Per non parlare del machismo d’avanguardia che di fronte alle gesta virili del lavoro femminile lamenta carrierismo e imporrebbe, assieme alle cultrici del maternage vecchio stampo, il ritorno al focolare.

Inoltre, vorrei dirlo una volta per tutte, lo dico agli amici che me lo ripetono ogni tanto anche per sfottermi, ma ‘sta cosa che il maschile sia razionale mentre il femminile sarebbe emotivo bisogna anche sfatarlo. Io sono razionalissima e ho conosciuto uomini che alla minima emergenza vanno nel panico.

Il punto è che si può perire sotto i colpi di stereotipi insistenti. Siamo persone, tutte quante, buone e cattive, belle e brutte, solo persone, e tutto il resto è storia.

1 pensiero su “Dell’eugenetica genderizzata”

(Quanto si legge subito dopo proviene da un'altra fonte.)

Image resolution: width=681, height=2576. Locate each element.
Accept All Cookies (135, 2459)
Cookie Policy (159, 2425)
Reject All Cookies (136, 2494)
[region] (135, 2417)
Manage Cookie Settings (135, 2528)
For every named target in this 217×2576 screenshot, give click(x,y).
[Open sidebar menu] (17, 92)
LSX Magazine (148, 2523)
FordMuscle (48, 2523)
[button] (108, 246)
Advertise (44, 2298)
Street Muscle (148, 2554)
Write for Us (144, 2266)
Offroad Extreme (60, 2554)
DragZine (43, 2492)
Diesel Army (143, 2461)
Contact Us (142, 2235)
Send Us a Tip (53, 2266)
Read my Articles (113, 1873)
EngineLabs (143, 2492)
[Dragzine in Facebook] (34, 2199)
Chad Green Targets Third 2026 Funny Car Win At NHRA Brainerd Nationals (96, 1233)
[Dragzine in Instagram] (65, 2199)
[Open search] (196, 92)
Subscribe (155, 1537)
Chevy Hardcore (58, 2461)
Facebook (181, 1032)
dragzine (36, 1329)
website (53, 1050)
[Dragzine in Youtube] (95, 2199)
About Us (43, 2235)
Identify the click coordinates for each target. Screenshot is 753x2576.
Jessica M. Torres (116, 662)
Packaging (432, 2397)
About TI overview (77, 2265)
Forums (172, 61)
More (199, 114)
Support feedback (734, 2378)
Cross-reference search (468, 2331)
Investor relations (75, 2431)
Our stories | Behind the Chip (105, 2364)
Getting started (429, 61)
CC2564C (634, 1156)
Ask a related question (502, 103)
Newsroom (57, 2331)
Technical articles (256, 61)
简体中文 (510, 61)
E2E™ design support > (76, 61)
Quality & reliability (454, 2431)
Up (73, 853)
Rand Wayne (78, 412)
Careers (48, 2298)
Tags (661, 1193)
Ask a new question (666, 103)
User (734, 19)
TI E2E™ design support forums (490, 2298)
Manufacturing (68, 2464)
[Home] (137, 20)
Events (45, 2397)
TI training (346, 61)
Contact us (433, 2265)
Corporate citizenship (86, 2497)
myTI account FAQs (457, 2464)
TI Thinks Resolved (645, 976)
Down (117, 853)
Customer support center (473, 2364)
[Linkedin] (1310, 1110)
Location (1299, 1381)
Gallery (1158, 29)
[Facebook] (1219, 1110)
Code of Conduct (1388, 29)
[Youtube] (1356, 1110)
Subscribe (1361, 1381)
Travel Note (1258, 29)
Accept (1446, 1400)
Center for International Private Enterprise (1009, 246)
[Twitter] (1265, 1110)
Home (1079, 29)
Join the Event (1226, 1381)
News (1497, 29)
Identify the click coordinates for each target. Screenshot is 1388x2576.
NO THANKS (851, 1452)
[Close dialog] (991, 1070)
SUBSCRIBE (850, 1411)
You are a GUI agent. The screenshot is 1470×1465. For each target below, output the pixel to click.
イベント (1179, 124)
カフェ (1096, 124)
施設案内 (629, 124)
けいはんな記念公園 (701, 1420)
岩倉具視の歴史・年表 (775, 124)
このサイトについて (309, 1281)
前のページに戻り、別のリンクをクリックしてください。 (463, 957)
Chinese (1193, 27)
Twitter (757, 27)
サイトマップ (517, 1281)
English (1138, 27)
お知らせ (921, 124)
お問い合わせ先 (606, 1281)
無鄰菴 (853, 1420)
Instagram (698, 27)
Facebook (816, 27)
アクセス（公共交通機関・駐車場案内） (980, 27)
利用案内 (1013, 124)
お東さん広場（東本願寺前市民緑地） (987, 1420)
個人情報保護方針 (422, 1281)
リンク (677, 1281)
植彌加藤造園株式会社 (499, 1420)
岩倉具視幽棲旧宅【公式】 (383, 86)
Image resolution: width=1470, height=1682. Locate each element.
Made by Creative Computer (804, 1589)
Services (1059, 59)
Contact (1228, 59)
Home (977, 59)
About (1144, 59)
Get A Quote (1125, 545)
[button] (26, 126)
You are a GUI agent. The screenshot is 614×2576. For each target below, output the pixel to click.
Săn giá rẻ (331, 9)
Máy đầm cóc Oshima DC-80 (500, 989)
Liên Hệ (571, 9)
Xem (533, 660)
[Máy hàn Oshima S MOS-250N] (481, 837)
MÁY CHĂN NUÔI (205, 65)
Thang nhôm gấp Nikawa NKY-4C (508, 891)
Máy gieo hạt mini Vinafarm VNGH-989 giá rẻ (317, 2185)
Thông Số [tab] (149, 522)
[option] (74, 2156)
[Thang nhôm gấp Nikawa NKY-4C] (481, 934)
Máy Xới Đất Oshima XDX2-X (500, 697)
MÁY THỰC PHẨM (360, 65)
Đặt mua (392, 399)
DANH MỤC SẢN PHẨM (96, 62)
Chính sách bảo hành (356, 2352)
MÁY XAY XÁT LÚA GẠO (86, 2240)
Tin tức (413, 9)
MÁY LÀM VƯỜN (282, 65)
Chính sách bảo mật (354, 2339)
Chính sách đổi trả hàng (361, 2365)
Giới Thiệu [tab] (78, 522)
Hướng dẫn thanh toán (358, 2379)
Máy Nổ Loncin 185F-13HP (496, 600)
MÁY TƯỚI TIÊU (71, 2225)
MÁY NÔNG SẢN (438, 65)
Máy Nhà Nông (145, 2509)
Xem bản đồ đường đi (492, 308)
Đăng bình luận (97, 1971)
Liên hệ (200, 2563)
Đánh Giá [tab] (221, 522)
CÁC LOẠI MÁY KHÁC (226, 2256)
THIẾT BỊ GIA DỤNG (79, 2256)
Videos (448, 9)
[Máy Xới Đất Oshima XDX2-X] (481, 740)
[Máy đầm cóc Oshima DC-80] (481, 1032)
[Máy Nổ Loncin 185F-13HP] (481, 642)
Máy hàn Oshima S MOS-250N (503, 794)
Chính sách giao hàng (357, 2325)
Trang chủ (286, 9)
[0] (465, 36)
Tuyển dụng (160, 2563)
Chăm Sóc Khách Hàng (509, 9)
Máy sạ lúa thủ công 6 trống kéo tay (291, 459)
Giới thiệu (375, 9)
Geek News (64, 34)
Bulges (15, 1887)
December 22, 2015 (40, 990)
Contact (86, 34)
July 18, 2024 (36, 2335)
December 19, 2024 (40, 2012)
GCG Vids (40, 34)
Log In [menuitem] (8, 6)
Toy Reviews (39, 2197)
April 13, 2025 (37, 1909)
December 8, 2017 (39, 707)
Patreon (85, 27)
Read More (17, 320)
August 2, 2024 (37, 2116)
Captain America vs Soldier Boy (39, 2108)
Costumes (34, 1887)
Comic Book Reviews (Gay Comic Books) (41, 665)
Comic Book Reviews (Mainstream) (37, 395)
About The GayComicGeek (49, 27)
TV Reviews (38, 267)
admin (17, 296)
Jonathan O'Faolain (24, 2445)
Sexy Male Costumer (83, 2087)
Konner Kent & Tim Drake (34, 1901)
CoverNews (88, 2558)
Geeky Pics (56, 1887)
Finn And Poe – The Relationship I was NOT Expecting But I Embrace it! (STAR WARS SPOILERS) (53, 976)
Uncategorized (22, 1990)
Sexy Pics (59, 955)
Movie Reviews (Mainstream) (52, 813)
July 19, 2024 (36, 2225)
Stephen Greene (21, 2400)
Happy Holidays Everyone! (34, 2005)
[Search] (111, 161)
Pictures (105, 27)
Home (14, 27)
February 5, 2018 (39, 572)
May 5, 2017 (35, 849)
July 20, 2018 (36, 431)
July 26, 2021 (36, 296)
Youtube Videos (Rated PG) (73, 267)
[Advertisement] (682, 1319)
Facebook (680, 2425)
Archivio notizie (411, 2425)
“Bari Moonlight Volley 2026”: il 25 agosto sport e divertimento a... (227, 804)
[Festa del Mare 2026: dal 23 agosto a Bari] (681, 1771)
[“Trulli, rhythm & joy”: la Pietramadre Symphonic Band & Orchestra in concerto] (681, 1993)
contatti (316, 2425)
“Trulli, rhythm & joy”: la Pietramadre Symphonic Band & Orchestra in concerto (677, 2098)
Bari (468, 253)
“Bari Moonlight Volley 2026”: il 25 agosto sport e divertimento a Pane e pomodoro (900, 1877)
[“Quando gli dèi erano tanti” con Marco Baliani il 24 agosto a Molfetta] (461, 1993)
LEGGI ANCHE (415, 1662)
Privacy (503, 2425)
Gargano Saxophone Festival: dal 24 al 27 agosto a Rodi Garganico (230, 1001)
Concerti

  1. La sessualità libera, anzi, l’apparato sessuale liberato, è fonte di felicità. La felicità è intralcio duro e puro per il capitale, per le ideologie di destra, centro e sinistra, per le religioni che sono nate per contrastare lo spauracchio di una morte intellettualizzata. Il cazzo è stato – ed è – lo strumento privilegiato che mantiene lo status quo della prigionia esistenziale di tutti e di tutte.